GIVEN INFORMATION
* * *

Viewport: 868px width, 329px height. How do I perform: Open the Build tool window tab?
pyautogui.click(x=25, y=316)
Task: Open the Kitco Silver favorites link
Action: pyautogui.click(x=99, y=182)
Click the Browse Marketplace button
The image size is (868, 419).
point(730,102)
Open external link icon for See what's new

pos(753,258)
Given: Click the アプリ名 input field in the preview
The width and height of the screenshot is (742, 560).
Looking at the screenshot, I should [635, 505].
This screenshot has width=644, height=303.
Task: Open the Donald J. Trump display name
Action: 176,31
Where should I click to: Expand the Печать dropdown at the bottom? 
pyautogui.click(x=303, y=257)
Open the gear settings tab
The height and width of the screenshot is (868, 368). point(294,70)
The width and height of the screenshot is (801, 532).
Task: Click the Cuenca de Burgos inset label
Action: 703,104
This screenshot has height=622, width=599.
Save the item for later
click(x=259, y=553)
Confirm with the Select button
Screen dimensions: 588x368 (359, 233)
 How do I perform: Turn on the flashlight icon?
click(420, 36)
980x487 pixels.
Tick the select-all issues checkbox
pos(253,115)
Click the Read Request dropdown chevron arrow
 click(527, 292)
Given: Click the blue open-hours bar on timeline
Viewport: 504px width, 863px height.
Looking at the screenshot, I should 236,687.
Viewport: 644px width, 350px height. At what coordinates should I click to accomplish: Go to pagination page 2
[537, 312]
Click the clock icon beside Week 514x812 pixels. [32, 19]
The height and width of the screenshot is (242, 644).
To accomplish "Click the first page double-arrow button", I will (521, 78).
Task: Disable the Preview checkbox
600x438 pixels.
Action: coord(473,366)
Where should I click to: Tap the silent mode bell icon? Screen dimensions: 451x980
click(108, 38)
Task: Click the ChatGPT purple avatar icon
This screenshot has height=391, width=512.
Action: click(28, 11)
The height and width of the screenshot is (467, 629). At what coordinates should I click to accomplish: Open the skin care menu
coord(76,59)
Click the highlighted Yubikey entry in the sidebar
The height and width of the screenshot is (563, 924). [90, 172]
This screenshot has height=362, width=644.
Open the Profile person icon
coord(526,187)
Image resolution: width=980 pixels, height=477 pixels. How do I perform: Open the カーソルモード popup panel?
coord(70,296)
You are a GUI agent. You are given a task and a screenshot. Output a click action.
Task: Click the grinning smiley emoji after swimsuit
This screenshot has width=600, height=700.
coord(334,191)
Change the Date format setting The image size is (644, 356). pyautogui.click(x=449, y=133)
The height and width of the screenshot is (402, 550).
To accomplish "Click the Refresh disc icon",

* * *

REQUIRED ACTION
All of the data above should be reproduced exactly, with nothing left out.

OUTPUT OF THE TASK
Viewport: 868px width, 329px height. How do I perform: Open the Build tool window tab?
pyautogui.click(x=25, y=316)
Task: Open the Kitco Silver favorites link
Action: pyautogui.click(x=99, y=182)
Click the Browse Marketplace button
The image size is (868, 419).
point(730,102)
Open external link icon for See what's new

pos(753,258)
Given: Click the アプリ名 input field in the preview
The width and height of the screenshot is (742, 560).
Looking at the screenshot, I should [635, 505].
This screenshot has width=644, height=303.
Task: Open the Donald J. Trump display name
Action: 176,31
Where should I click to: Expand the Печать dropdown at the bottom? 
pyautogui.click(x=303, y=257)
Open the gear settings tab
The height and width of the screenshot is (868, 368). point(294,70)
The width and height of the screenshot is (801, 532).
Task: Click the Cuenca de Burgos inset label
Action: 703,104
This screenshot has height=622, width=599.
Save the item for later
click(x=259, y=553)
Confirm with the Select button
Screen dimensions: 588x368 (359, 233)
 How do I perform: Turn on the flashlight icon?
click(420, 36)
980x487 pixels.
Tick the select-all issues checkbox
pos(253,115)
Click the Read Request dropdown chevron arrow
 click(527, 292)
Given: Click the blue open-hours bar on timeline
Viewport: 504px width, 863px height.
Looking at the screenshot, I should 236,687.
Viewport: 644px width, 350px height. At what coordinates should I click to accomplish: Go to pagination page 2
[537, 312]
Click the clock icon beside Week 514x812 pixels. [32, 19]
The height and width of the screenshot is (242, 644).
To accomplish "Click the first page double-arrow button", I will (521, 78).
Task: Disable the Preview checkbox
600x438 pixels.
Action: coord(473,366)
Where should I click to: Tap the silent mode bell icon? Screen dimensions: 451x980
click(108, 38)
Task: Click the ChatGPT purple avatar icon
This screenshot has height=391, width=512.
Action: click(28, 11)
The height and width of the screenshot is (467, 629). At what coordinates should I click to accomplish: Open the skin care menu
coord(76,59)
Click the highlighted Yubikey entry in the sidebar
The height and width of the screenshot is (563, 924). [90, 172]
This screenshot has height=362, width=644.
Open the Profile person icon
coord(526,187)
Image resolution: width=980 pixels, height=477 pixels. How do I perform: Open the カーソルモード popup panel?
coord(70,296)
You are a GUI agent. You are given a task and a screenshot. Output a click action.
Task: Click the grinning smiley emoji after swimsuit
This screenshot has width=600, height=700.
coord(334,191)
Change the Date format setting The image size is (644, 356). pyautogui.click(x=449, y=133)
The height and width of the screenshot is (402, 550).
To accomplish "Click the Refresh disc icon",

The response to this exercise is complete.